NFC playoff seeding is at stake in tonight’s game between the New Orleans Saints and the Seattle Seahawks, as the victor between 10-1 Seattle and 9-2 New Orleans will have a clear path toward the No. 1 seed and home field advantage until the Super Bowl. In the case of these two teams, playing home games is especially important, as Seattle is currently riding a franchise record 13-game winning streak at CenturyLink Field, while Saints quarterback Drew Brees owns a 122.2 passer rating in the Mercedes Benz Superdome, and an 89.7 rating outside of it. With huge stakes in the first matchup between the two teams since the legendary “Beast Quake” playoff game in January of 2011, here are three things each team must try to do to come away with the win.
Three keys for Seattle
1. Get off to a fast start
If it feels like it’s been forever since Seattle last played a game, it has. The Denver Broncos have played their entire three-game gauntlet against the Chiefs, Patriots, and Chiefs again since the last time the Seahawks stepped off the field on Nov. 17. Seattle has been an exceptional second half team this season but they could be in trouble if they show too much rust early, as the explosive Saints offense will be much more difficult to catch up to than the Buccaneers or the Texans. A fast start will help Seattle gain confidence and the huge edge that comes when their crowd is going berserk.
2. Utilize Percy Harvin
Percy Harvin’s unique and versatile skill set is an advantage in and of itself, but Seattle also has an edge thanks to the lack of film on him in a Seahawks uniform. After missing the first 10 games of the season recovering from hip surgery, Harvin was finally active in the game against the Vikings. He only touched the ball twice -- and both plays were spectacular -- so the Seahawks still haven’t revealed how they plan on playing the NFL’s version of a Wild Card.

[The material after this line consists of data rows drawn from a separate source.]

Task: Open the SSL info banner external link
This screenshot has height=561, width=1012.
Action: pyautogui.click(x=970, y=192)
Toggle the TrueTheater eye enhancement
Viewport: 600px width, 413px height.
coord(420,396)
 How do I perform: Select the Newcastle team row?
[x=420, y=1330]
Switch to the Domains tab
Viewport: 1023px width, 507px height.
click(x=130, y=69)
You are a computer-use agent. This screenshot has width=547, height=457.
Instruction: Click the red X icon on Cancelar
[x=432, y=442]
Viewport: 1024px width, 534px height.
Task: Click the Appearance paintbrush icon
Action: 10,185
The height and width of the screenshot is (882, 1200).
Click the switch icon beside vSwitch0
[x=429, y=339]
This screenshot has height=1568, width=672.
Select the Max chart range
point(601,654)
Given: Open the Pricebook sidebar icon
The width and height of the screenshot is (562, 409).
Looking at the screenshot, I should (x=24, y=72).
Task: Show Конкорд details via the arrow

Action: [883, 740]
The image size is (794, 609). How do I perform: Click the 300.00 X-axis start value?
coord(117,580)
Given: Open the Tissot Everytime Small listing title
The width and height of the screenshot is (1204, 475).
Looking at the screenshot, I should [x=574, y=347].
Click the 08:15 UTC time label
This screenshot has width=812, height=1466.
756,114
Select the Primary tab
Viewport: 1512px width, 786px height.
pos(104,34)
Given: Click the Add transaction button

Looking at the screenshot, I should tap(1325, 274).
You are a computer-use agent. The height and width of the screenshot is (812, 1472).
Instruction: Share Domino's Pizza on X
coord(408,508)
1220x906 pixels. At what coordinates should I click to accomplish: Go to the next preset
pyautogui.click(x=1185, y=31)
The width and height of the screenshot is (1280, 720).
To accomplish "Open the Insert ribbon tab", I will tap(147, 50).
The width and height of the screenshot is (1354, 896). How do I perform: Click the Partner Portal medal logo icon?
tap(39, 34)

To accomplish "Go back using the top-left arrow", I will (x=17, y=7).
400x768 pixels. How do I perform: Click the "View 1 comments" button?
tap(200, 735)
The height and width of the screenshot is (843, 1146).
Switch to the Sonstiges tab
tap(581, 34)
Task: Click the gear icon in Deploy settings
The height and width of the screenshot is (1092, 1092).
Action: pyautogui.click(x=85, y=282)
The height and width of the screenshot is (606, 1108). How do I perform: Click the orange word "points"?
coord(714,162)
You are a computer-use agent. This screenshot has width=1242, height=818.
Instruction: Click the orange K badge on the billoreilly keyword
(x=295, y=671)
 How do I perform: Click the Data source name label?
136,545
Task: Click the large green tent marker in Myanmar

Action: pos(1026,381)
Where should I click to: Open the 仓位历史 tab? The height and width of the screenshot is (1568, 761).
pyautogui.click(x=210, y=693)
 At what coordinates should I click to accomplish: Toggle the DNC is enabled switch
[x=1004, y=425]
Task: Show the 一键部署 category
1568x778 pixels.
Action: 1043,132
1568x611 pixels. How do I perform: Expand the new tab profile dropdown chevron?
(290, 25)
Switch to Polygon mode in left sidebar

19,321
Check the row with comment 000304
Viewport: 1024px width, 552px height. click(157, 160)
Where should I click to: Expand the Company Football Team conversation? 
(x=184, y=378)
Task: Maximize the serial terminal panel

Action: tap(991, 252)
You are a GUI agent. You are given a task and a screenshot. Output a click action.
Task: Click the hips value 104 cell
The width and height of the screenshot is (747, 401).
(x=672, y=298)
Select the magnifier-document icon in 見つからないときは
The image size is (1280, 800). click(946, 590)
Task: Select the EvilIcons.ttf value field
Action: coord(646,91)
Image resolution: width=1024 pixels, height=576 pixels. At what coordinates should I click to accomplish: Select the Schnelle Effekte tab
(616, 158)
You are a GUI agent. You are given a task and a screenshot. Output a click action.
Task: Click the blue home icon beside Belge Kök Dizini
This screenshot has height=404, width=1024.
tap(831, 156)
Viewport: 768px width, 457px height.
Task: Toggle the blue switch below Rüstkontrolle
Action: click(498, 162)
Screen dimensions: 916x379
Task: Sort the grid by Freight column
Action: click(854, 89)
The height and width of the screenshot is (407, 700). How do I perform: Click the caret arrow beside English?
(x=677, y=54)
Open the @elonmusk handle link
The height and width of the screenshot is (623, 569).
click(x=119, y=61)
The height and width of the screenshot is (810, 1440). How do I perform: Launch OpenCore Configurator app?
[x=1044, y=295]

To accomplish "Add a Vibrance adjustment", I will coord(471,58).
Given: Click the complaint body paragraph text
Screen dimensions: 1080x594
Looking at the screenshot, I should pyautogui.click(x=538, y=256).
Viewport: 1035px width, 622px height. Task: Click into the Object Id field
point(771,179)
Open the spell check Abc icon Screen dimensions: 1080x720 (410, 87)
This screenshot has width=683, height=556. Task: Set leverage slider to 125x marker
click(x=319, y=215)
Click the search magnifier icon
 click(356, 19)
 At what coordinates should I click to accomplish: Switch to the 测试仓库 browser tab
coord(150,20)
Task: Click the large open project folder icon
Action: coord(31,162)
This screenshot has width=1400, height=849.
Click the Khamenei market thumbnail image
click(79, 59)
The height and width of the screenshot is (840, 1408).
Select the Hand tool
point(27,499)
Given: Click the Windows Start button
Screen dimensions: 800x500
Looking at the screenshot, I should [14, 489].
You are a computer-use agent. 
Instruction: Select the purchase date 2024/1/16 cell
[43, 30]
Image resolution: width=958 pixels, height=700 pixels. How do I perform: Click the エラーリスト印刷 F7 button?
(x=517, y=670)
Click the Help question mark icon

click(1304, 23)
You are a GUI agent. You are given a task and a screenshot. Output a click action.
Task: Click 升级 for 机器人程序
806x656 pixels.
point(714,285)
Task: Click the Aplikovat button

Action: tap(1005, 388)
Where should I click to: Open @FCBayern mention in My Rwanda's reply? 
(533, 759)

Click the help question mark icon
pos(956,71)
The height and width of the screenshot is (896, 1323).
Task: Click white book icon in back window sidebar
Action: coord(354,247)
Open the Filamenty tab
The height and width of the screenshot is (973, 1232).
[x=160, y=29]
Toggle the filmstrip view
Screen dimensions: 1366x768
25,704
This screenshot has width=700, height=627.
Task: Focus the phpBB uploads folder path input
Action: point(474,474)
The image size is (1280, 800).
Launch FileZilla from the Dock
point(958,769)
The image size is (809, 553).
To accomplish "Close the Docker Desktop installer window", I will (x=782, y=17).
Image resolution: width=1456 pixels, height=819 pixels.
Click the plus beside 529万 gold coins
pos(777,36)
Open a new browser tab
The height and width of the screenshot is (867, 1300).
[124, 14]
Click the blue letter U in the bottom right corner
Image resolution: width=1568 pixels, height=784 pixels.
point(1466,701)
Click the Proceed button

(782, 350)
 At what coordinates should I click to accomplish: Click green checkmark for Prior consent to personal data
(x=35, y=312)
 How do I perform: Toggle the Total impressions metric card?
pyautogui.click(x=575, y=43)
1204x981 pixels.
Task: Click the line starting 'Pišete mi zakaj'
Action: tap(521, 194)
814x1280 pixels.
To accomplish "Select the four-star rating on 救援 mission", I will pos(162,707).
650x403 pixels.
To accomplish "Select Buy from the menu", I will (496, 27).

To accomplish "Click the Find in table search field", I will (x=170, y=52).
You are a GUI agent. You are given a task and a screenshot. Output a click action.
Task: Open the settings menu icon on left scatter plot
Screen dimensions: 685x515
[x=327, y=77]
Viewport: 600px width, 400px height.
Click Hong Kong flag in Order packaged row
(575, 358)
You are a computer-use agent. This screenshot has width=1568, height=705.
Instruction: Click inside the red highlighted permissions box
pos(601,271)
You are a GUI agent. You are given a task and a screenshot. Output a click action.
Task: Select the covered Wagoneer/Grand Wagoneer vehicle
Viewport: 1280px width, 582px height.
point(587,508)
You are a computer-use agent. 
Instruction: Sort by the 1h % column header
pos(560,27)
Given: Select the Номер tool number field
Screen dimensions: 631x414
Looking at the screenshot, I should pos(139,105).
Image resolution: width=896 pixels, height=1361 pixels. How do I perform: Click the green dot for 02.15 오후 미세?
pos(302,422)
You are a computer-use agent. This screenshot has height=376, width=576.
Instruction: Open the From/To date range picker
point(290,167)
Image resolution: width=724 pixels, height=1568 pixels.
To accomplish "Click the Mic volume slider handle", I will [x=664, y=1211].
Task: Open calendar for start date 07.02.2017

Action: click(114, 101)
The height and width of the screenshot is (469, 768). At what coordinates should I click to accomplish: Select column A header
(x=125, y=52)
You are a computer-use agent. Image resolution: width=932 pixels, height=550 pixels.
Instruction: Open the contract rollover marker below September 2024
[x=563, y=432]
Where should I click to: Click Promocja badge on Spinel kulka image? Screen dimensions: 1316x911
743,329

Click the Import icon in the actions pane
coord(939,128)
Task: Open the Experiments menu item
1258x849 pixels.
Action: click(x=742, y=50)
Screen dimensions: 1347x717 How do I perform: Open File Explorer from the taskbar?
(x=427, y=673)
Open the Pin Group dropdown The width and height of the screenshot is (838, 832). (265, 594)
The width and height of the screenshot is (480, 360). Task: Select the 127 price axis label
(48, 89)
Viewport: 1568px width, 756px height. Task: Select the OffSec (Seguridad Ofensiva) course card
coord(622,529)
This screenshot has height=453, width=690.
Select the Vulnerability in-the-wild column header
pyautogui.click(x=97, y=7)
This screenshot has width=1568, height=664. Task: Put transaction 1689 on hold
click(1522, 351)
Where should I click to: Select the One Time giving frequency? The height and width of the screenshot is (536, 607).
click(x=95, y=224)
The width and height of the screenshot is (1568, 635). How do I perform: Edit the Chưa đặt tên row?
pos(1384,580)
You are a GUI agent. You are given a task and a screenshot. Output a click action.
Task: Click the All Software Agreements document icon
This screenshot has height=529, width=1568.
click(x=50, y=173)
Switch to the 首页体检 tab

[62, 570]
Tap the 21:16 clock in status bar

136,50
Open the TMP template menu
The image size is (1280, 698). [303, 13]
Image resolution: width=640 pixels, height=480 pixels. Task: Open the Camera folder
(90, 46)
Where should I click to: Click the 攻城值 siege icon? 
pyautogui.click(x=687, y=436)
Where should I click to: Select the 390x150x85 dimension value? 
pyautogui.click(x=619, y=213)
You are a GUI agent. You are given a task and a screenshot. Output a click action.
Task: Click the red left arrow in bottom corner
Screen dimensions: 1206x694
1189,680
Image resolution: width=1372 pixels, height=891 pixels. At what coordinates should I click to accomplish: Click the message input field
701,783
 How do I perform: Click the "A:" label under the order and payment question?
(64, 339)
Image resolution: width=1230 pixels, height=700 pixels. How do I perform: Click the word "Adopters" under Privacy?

3. Make big plays on defense
Winning the turnover battle is important in every game, but the Seahawks are particularly reliant on big plays from the defense. Wins over St. Louis and Houston came down to clutch moments late in the game and whenever Seattle's 12th ranked offense has needed to be bailed out, elite players like Richard Sherman and Earl Thomas have stepped up. Tonight’s game could well hinge on a similar moment and without suspended cornerback Walter Thurmond, it’s even more imperative for the playmakers on Seattle’s defense to have strong individual efforts.
Three keys for New Orleans
1. Get after Russell Wilson
Seattle has shown few areas of vulnerability en route to their franchise-best 10-1 start, but one of them has been the pass protection along a banged-up offensive line. Although many starting O-linemen are returning to health, the Saints defense posses a formidable challenge, ranking fourth in the NFL in sacks with 37. If the Saints can get to second-year Seahawks quarterback Russell Wilson, they have an excellent chance of ending his undefeated record at CenturyLink Field.
2. Run the ball
The Saints offense is fueled by Drew Brees’ merciless aerial attack, but the Seahawks pass defense is ranked No. 1 in fewest yards allowed per game. That means New Orleans will have to rely on it’s running game more than usual, as Seattle’s rush defense is just mediocre. New Orleans has accumulated the third most rushing yards in the league over the past three weeks, so their recent success should give them confidence as they try to exploit one of the few areas of weakness in the Seahawks formidable defense.
3. Quiet the crowd
Seattle’s fans set a new world record for the loudest stadium earlier this season, a record they will attempt to reclaim from Chiefs fans tonight. The last time New Orleans played in Seattle, the crowd got so loud during Marshawn Lynch’s touchdown run (one of the most impressive plays in the history of the NFL), it actually registered as an earthquake on the richter scale. It’s obvious, then, that one of the most important things the Saints can do is minimize the deafening conditions with touchdowns, turnovers, and other big plays that suck the wind out of the crowd. If New Orleans can dial down the cacophony to just a dull roar, it may be their team's biggest accomplishment of the night.